By the 1240s the crown was almost as rich in fiscal resources, towns, castles, enfeoffed retinues, monasteries, ecclesiastical advocacies, manors, tolls, and all other rights, revenues, and jurisdictions as it had ever been at any time since the death of Henry VI. It is unlikely that a particularly “strong ruler” such as Frederick II would have even pragmatically agreed to legislation that was concessionary rather than cooperative, neither would the princes have insisted on such. Frederick II used the political loyalty and practical jurisdictions of the German aristocracy to support his kingly duty of imposing peace, order, and justice upon the German realm. This is shown clearly in the imperial Landfried issued at Mainz in 1235, which explicitly enjoined the princes as loyal vassals to exercise their own jurisdictions in their own localities.
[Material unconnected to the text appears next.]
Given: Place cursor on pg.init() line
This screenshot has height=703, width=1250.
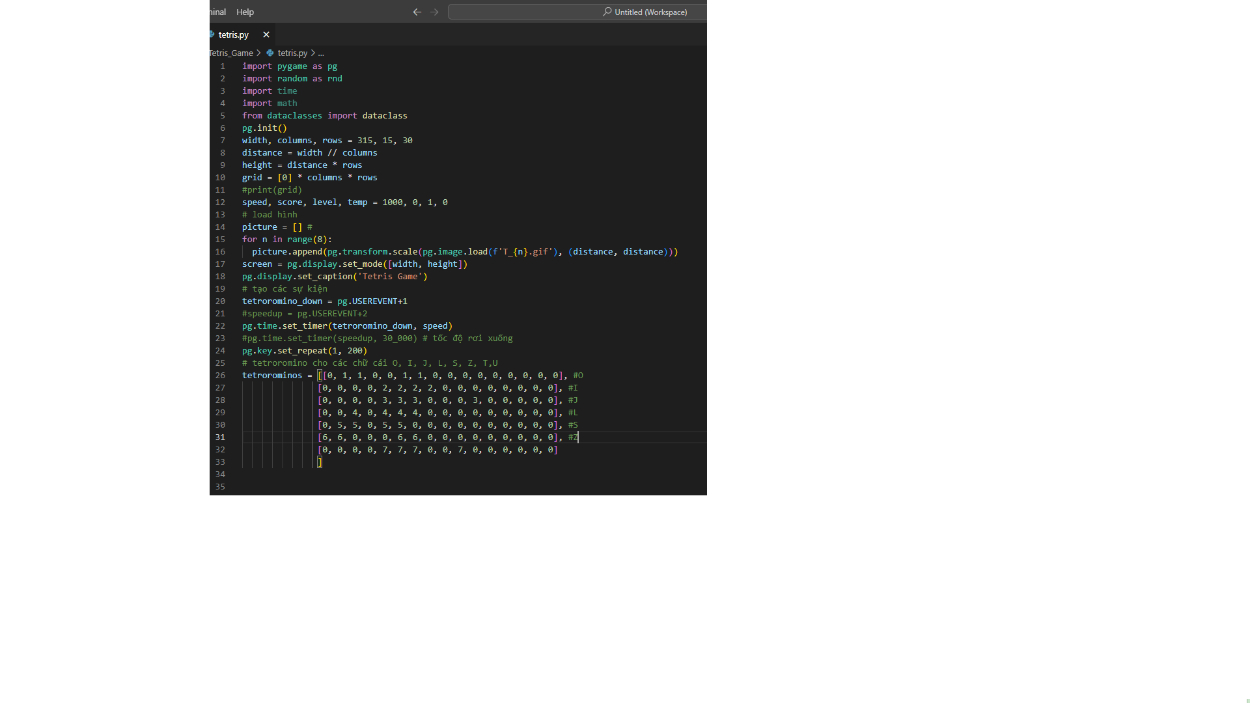Looking at the screenshot, I should click(x=264, y=128).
The jurisdictional autarky of the German princes was favoured by the crown itself in the twelfth and thirteenth centuries in the interests of order and local peace. The inevitable result was the territorial particularism of churchmen, lay princes, and interstitial cities. However, Frederick II was a ruler of vast territories and “could not be everywhere at once”. The transference of jurisdiction was a practical solution to secure the further support of the German princes.[23]

 
Frederick's Castel del Monte, in Andria, Apulia, Italy.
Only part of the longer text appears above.